“The Next Christianity,” A Reply -- Jon Pahl

A secular form of apocalyptic mythologizing, an anachronistic analogy, and debilitating denial make Philip Jenkins’ “The Next Christianity” a poor piece of public prophecy

By Jon Pahl|September 27, 2002

A secular form of apocalyptic mythologizing, an anachronistic analogy, and debilitating denial make Philip Jenkins’ “The Next Christianity” a poor piece of public prophecy. The basic logic of the piece is a syllogism: a “supernaturalist” Christianity is growing in the South (i.e., Africa and Latin America), supernaturalist Christianity is inherently violent, therefore a unified Christian South indicates the leading edge of a twenty-first century that will “almost certainly be regarded by future historians as a century in which religion replaced ideology as the prime animating and destructive force in human affairs” (54). 

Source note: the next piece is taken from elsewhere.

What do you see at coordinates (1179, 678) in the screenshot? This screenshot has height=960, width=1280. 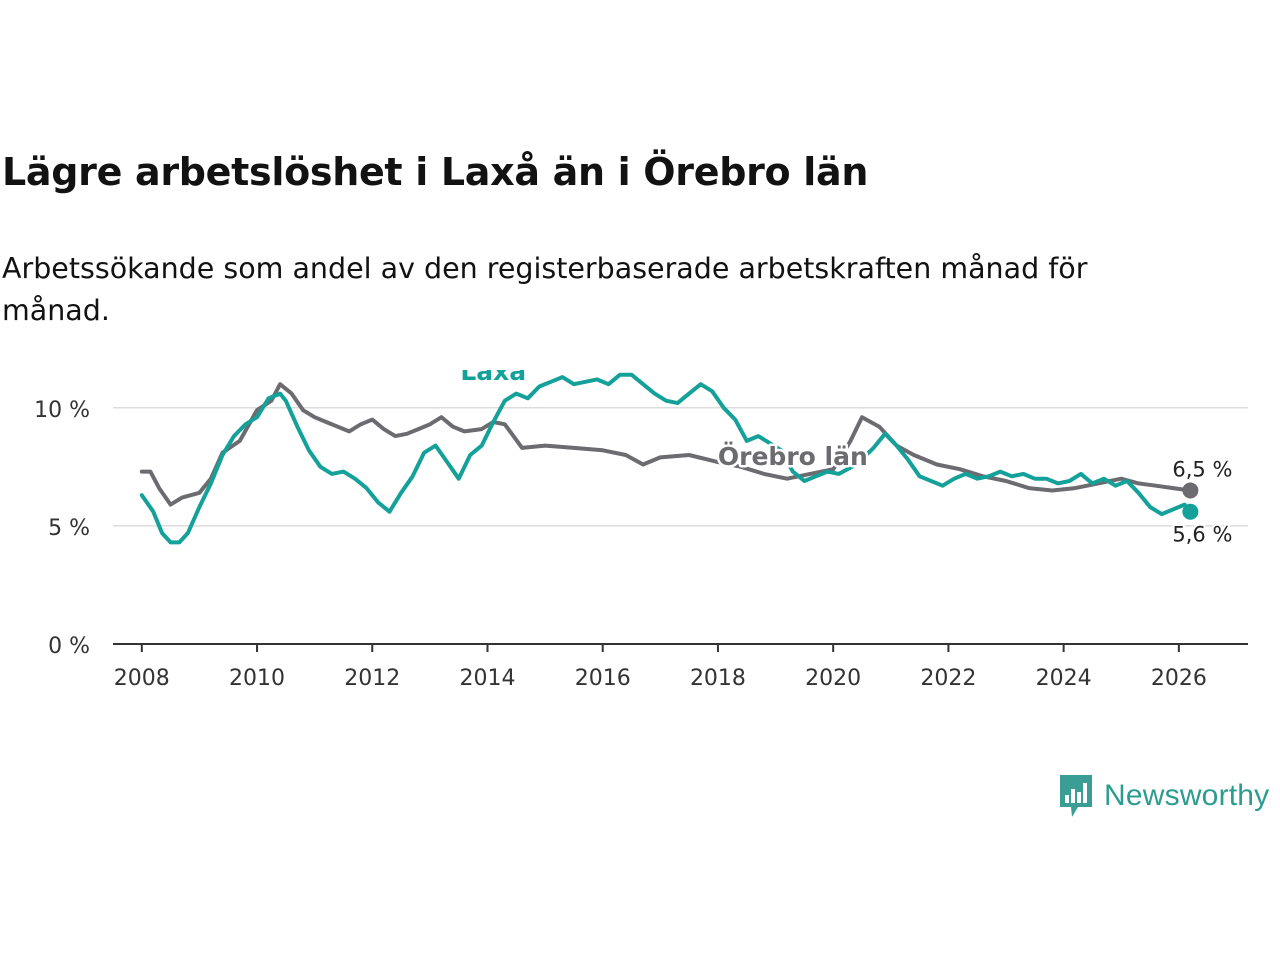 I see `x-tick-label: 2026` at bounding box center [1179, 678].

This is secular apocalypticism. It revives the old bogey of the French Enlightenment -- l’infame of religion, in the service of a dualistic mythology that predicts a violent end. But this crystal ball is a little foggy. Jenkins is right that Christianity is growing (“relentlessly,” as he puts it) in the South. But the prospect of a unified Christian South is unlikely. Far more likely is the continual and tragic struggle of a South torn by conflict stemming from the legacies of colonialism. Furthermore, much of the new Christianity in the South is not well understood by the mythological dualisms of “conservative” versus “liberal,” or “traditional” versus “modern,” that Jenkins imposes upon them. It is true that indigenous beliefs, folklore, and customs often combine with Christian beliefs and practices in very complex ways in the South. But the same kind of hybridity also characterizes many religious movements in the postmodern North, as Jenkins occasionally admits. Evangelical Catholics, Christian Pagans, and Jews for Jesus cannot be labeled “conservative” or “liberal” without gross distortion, and besides, such hybrid groups hardly constitute the leading edge of threats to world peace. Nation-states still hold that position of dishonor, and their massive militaries are not likely to fall to a few African or Latin American groups of spirit-believers who also pray to Jesus. It is difficult to conclude from his own evidence why Jenkins then tars the Southern movements of hybrid religions as “almost certainly” a “destructive force.” 

Perhaps the problem lies in Jenkins’ analogy with the Reformation of the sixteenth century -- a move as anachronistic as his secular apocalypticism is unwarranted. It hardly “seems inevitable,” as Jenkins contends, that an “enormous rift” analogous to the schism between Protestants and Catholics in the sixteenth-century will occur between Christians North and South. At least as likely on the basis of the historical evidence is that the ecumenical dialogues and intercultural cooperation forged over the past century will flourish, building stronger religious agencies for peace-making, mediation, and reconciliation. After all, the twentieth-century was the ecumenical century, and saw the emergence of religious non-violence in leaders like Gandhi, King, and Tutu; in institutions like the World Council of Churches and the World Conference on Religion and Peace; and in manifold non-governmental organizations, as R. Scott Appleby has recently surveyed in The Ambivalence of the Sacred: Religion, Violence, and Reconciliation

Communications technologies, shared publications, easy travel, faculty-student exchanges in the academy, and personal friendships have created networks between old-line Christians in the North and indigenous churches in the South where all voices (even strident ones) are welcome, while difficult issues are debated. Certainly there will be differences between Christians North and South, but Jenkins appears to assume that “religion” is some sort of irresistible force, like Fate, rather than a human project that arises from and can be altered by human agency. This is an oddly ahistorical assumption, and on its basis Jenkins dismisses the agency and intentions of the vast majority of Christians in the South. Such believers (think Desmond Tutu) favor democratization, sustainable development, and peace, albeit on their terms, rather than on the imposed conditions of Northern ideologies -- of which they have only too much experience. 

Finally, what makes Jenkins’ alarmism so alarming -- and important to correct -- is its debilitating denial of Northern, and more specifically, of the United States’, failure to develop humane foreign policies and practices. If we want to point fingers at the causes of global conflict, surely it is premature to blame “The Third World,” when the first two still have plenty to confess and redress. The U.S. is directly or indirectly implicated in the vast majority of global conflict and violence -- nuclear, chemical, environmental, and so on. Jenkins thus scapegoats religion in a delicious but dangerous irony. Claiming the end of ideology, he only evinces its enduring sway. 

 

Jon Pahl is a professor at The Lutheran Theological Seminary at Philadelphia.